#### [Extrait de page]
Le tabagisme reste la principale cause de décès et de maladie évitable aux États-Unis et demeure responsable de 480 000 morts chaque année, même si le taux de tabagisme est en chute. L'an dernier, le taux de tabagisme chez les adultes a plongé à 15 %, le seuil le plus bas jamais mesuré, selon les données fédérales. En comparaison, 42 % des adultes fumaient au milieu des années 60.

Les experts attribuent cette amélioration aux interdictions, aux taxes sur les cigarettes et aux campagnes antitabagisme par des organisations comme la Société américaine du cancer.

Les nouvelles annonces découlent d'une poursuite intentée en 1999 par le département de la Justice du président Bill Clinton, afin de récupérer une partie des milliards de dollars dépensés par Washington pour soigner les victimes de la cigarette.

Une juge fédérale a ultimement donné raison au gouvernement en 2006 en statuant que les cigarettiers « ont menti, fait de fausses représentations et berné le public américain » pendant près de 50 ans, au sujet des effets du tabagisme. Dix ans plus tôt, les États américains avaient conclu une entente de 246 milliards de dollars US avec l'industrie.

Mais en vertu des lois sur le racketérisme utilisées dans le dossier fédéral, la juge a estimé qu'elle n'avait pas le pouvoir de contraindre les cigarettiers à payer. Elle les a donc plutôt obligés à publier des « correctifs » sous forme de publicités, sur leurs sites web, sur les paquets de cigarettes et sur les étalages des magasins.

#### [Données brutes]
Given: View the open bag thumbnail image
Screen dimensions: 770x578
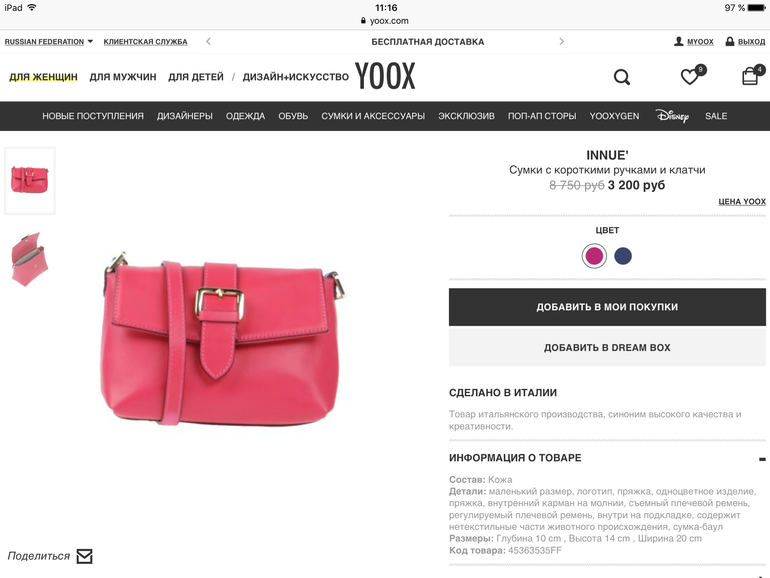Looking at the screenshot, I should click(29, 259).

#### [Consignes]
a) Répondez à ces questions à l'aide de l'extrait sur le tabagisme.
(i) Combien de morts le tabagisme cause-t-il chaque année aux États-Unis ?
(ii) En quelle année le département de la Justice a-t-il intenté sa poursuite ?
(iii) Quel était le montant de l'entente conclue par les États américains avec l'industrie ?
b) Pour chaque affirmation, indiquez par oui ou par non si elle concorde avec l'extrait sur le tabagisme, en citant les mots qui tranchent.
(i) Au milieu des années 60, 42 % des adultes fumaient.
(ii) La juge a contraint les cigarettiers à payer.
(iii) La juge fédérale a donné raison au gouvernement en 2006.

#### [Réponses par point]
a)
(i) 480 000 morts.
(ii) En 1999.
(iii) 246 milliards de dollars US.

b)
(i) Oui : « 42 % des adultes fumaient au milieu des années 60 ».
(ii) Non : « la juge a estimé qu'elle n'avait pas le pouvoir de contraindre les cigarettiers à payer ».
(iii) Oui : « Une juge fédérale a ultimement donné raison au gouvernement en 2006 ».